§ **Listed entries**:
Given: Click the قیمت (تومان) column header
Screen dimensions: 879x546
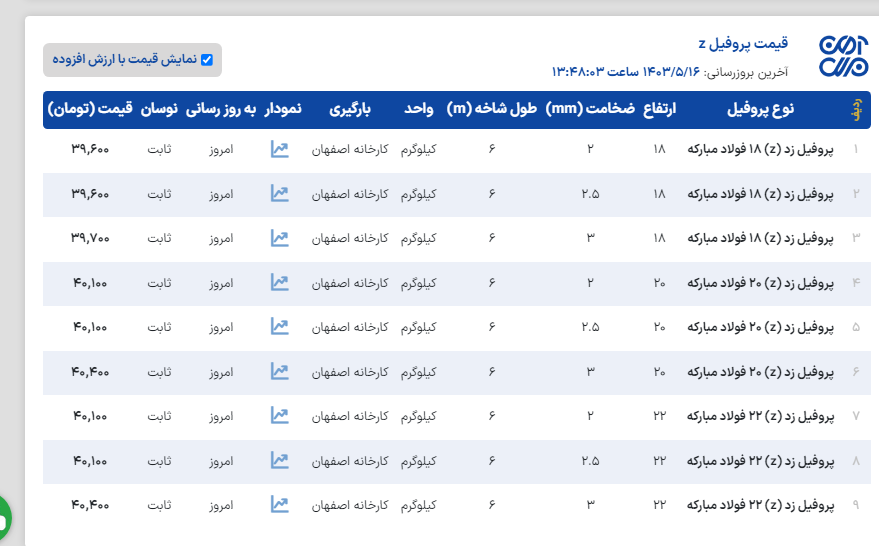Looking at the screenshot, I should (91, 109).
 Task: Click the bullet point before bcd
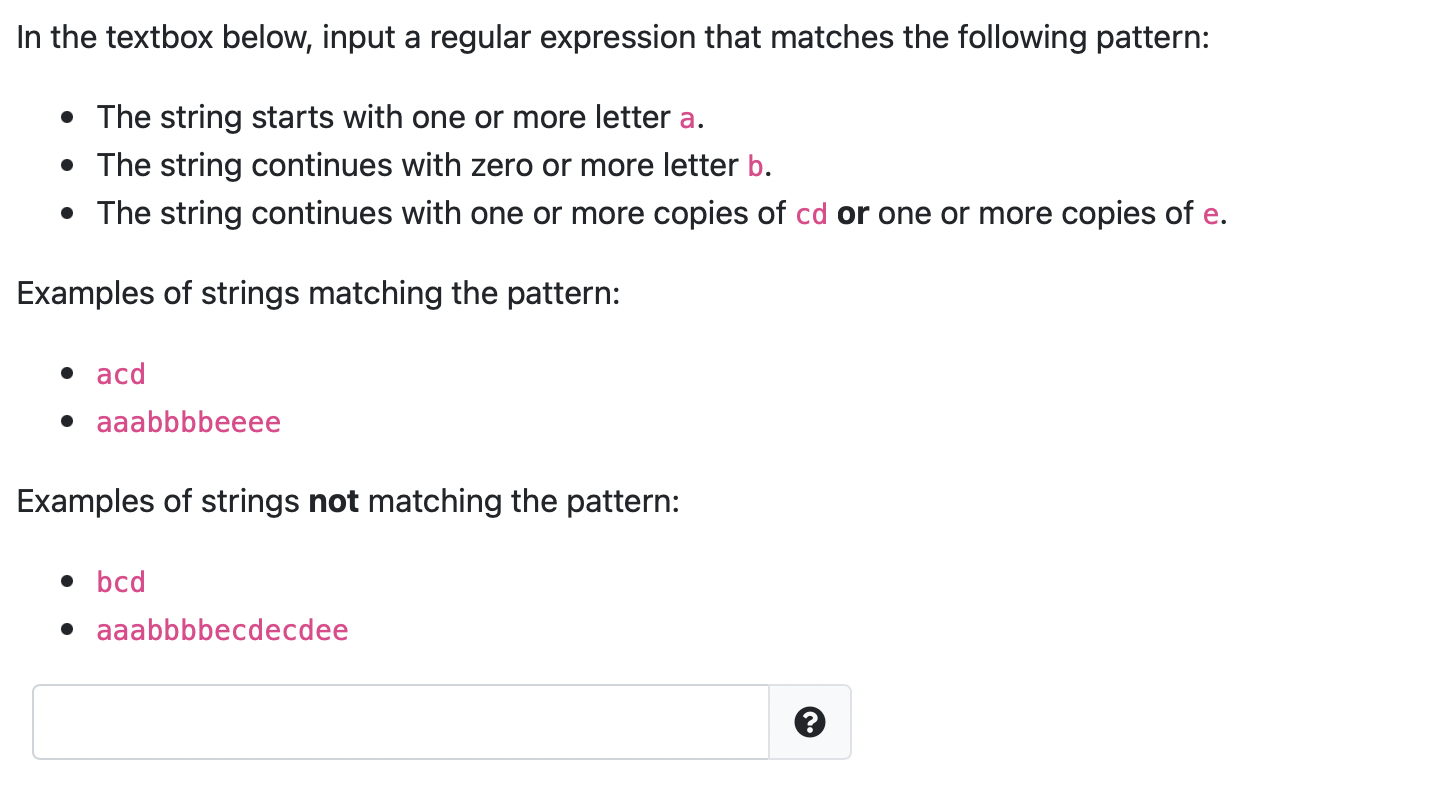click(67, 582)
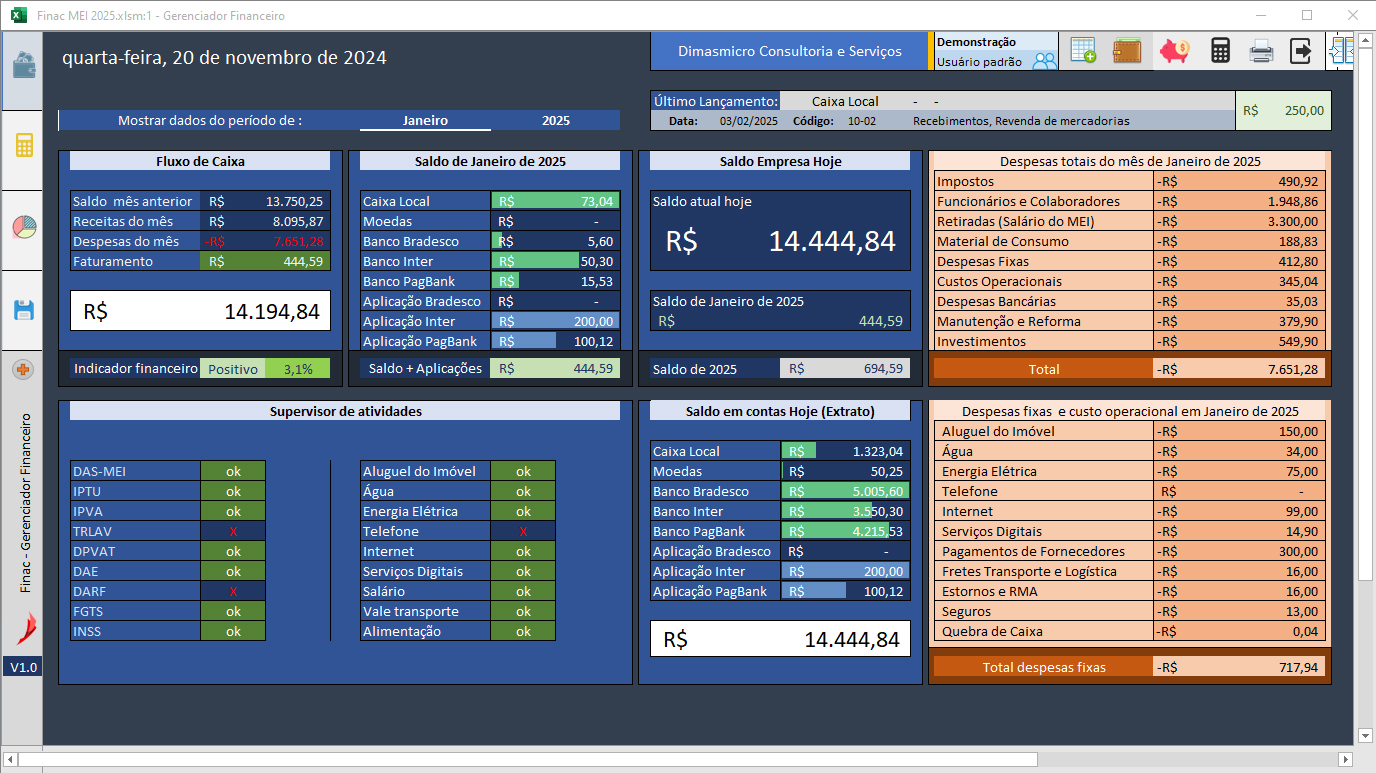
Task: Click the Positivo financial indicator
Action: coord(232,369)
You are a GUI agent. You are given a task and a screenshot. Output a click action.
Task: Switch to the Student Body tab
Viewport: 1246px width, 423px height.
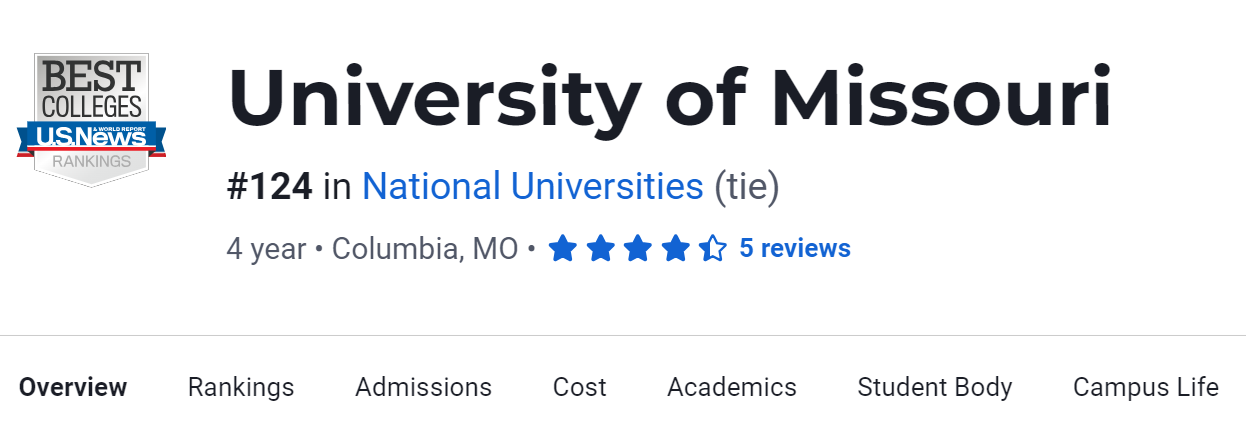click(935, 387)
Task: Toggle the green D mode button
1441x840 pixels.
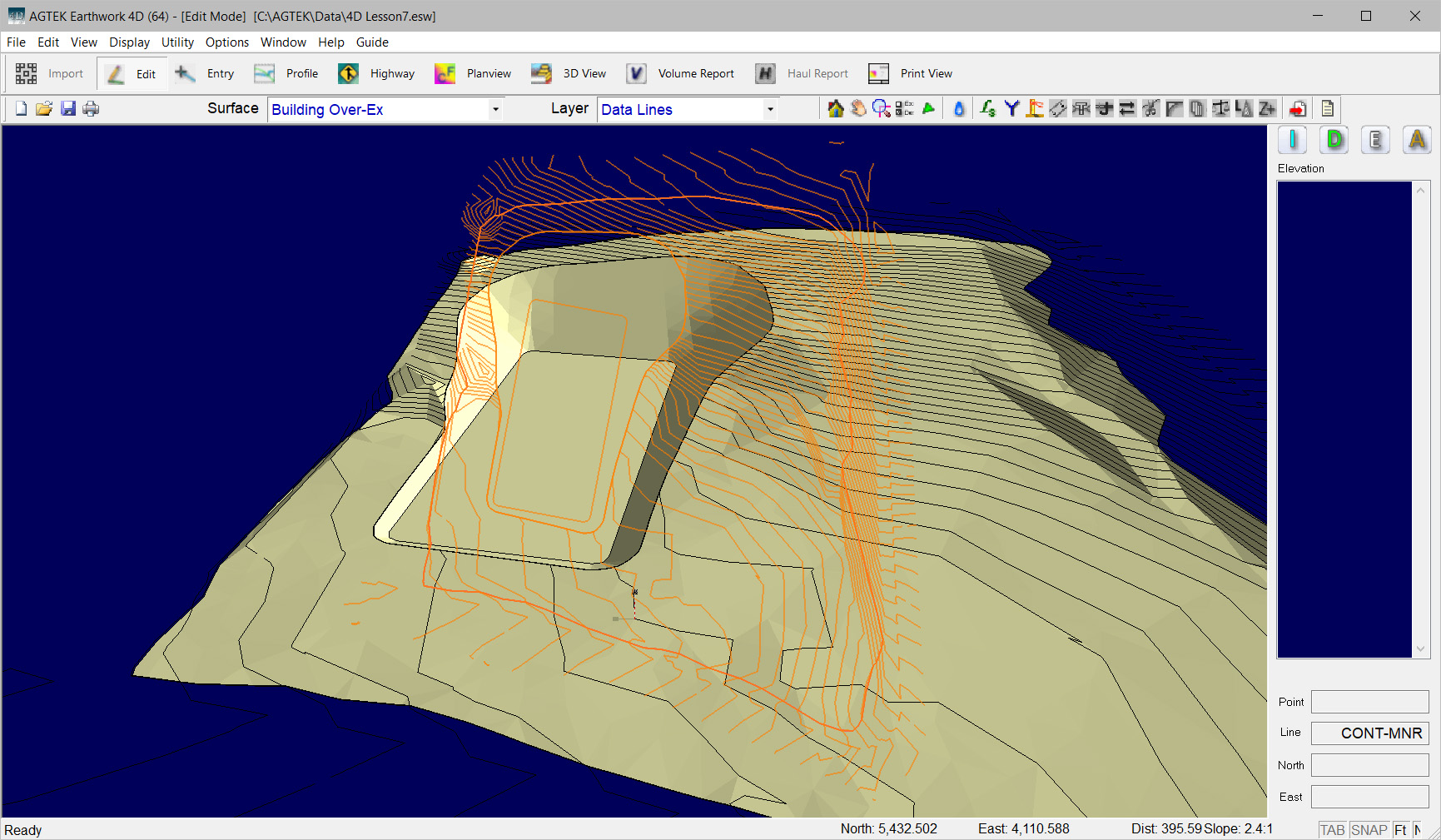Action: 1334,140
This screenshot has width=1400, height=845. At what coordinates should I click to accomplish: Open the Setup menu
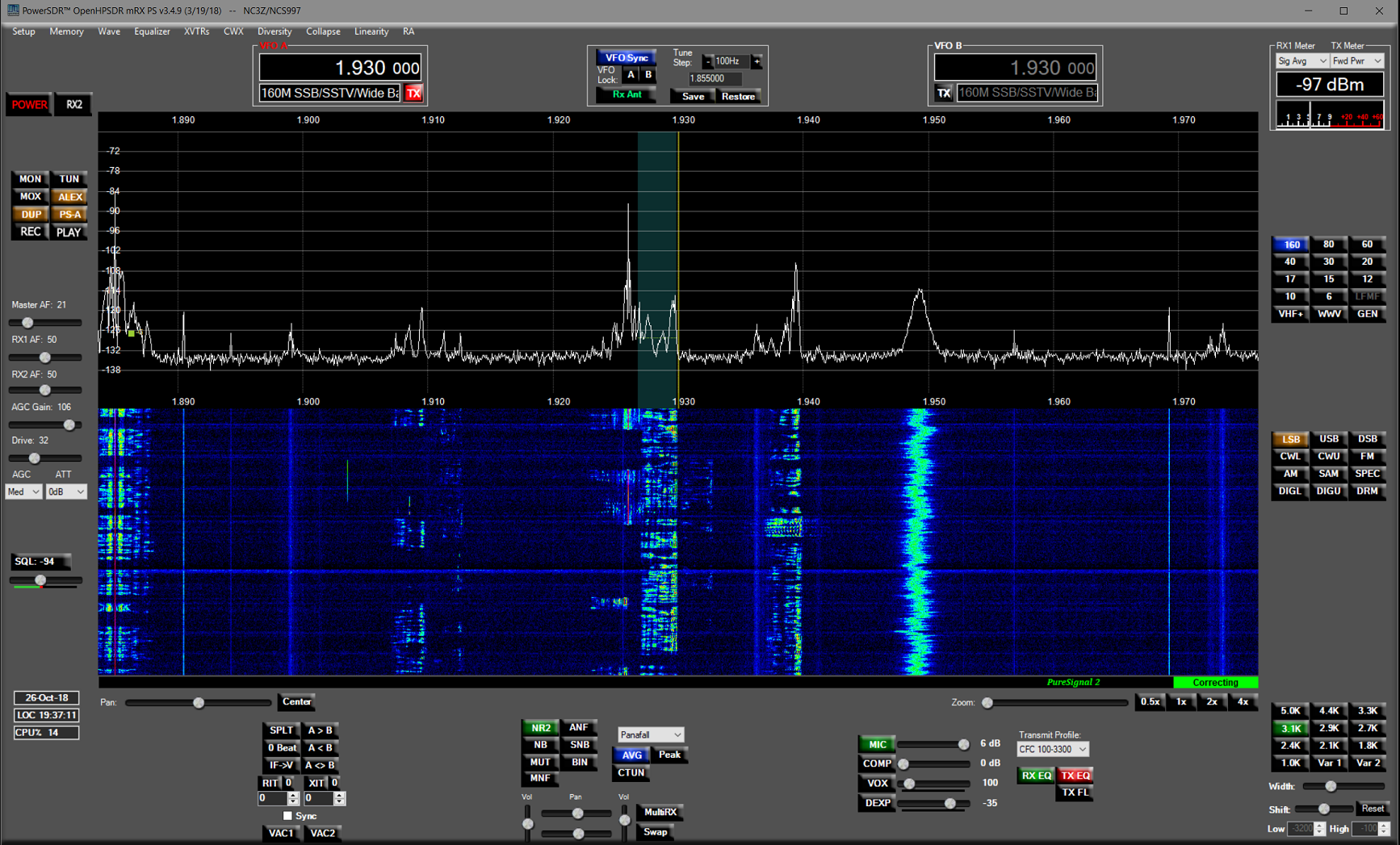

§ **What to work on**: For each entry above, write it out again exactly but leave out any picture.

§ **Worked solution**:
Given: Click the قیمت (تومان) column header
Screen dimensions: 879x546
Looking at the screenshot, I should (91, 109).
 Task: Click the bullet point before bcd
click(67, 582)
Task: Click the Positivo financial indicator
Action: coord(232,369)
You are a GUI agent. You are given a task and a screenshot. Output a click action.
Task: Switch to the Student Body tab
Viewport: 1246px width, 423px height.
click(935, 387)
Task: Toggle the green D mode button
1441x840 pixels.
Action: 1334,140
This screenshot has width=1400, height=845. At what coordinates should I click to accomplish: Open the Setup menu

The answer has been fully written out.